===== Extracted text
One thing that Ray Bradbury returns to repeatedly in Zen in the Art of Writing: Essays on Creativity is the idea of making lists. Early in his writing career, he tells us, he would begin his writing day by asking of himself, “‘What do I really think of the world? What do I love? What do I hate?'” Then he would take notes. Mostly this looked like lists of objects—nouns, he points out. The essays in his book detail how some of his more famous stories were pulled from these lists of nouns and he reasons, “But, at heart, all good stories are the one kind of story, the story written by an individual man from his individual truth.” Gender exclusive language aside, this strikes true. It also strikes me as a worthy personal exploration.

What do I really think of the world? What do I love and hate? I think much of society is lazy and I hate that I’m not and I have to exist with other people’s laziness. But I also hate it when I give in to doing a sloppy job at something. Another tough one is watching people be selfish and close-minded and I feel shameful when I spy that quality in my own behavior. If we really want to get dark, I’m jealous when I know I’m working harder than someone else who is recognized for their flimsy effort. Religion baffles and yet, I can see the draw. Community is a thing that I both desire and find suffocating. And yet, “No man is an island.” I also hate referring to humans as men only. I can’t stand it when people take themselves too seriously.
==========
### Task brief
Rewrite the stretch from "One thing that" through "worthy personal exploration." in the passage about Ray Bradbury's list-making, using "inventories" in place of "lists".
===== Data excerpt
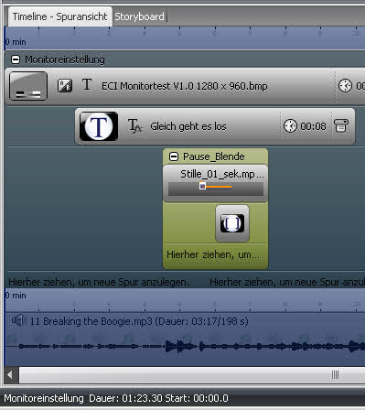Switch to the Storyboard tab
The height and width of the screenshot is (410, 365).
tap(139, 16)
==========
### Answer to the problem
One thing that Ray Bradbury returns to repeatedly in Zen in the Art of Writing: Essays on Creativity is the idea of making inventories. Early in his writing career, he tells us, he would begin his writing day by asking of himself, “‘What do I really think of the world? What do I love? What do I hate?'” Then he would take notes. Mostly this looked like inventories of objects—nouns, he points out. The essays in his book detail how some of his more famous stories were pulled from these inventories of nouns and he reasons, “But, at heart, all good stories are the one kind of story, the story written by an individual man from his individual truth.” Gender exclusive language aside, this strikes true. It also strikes me as a worthy personal exploration.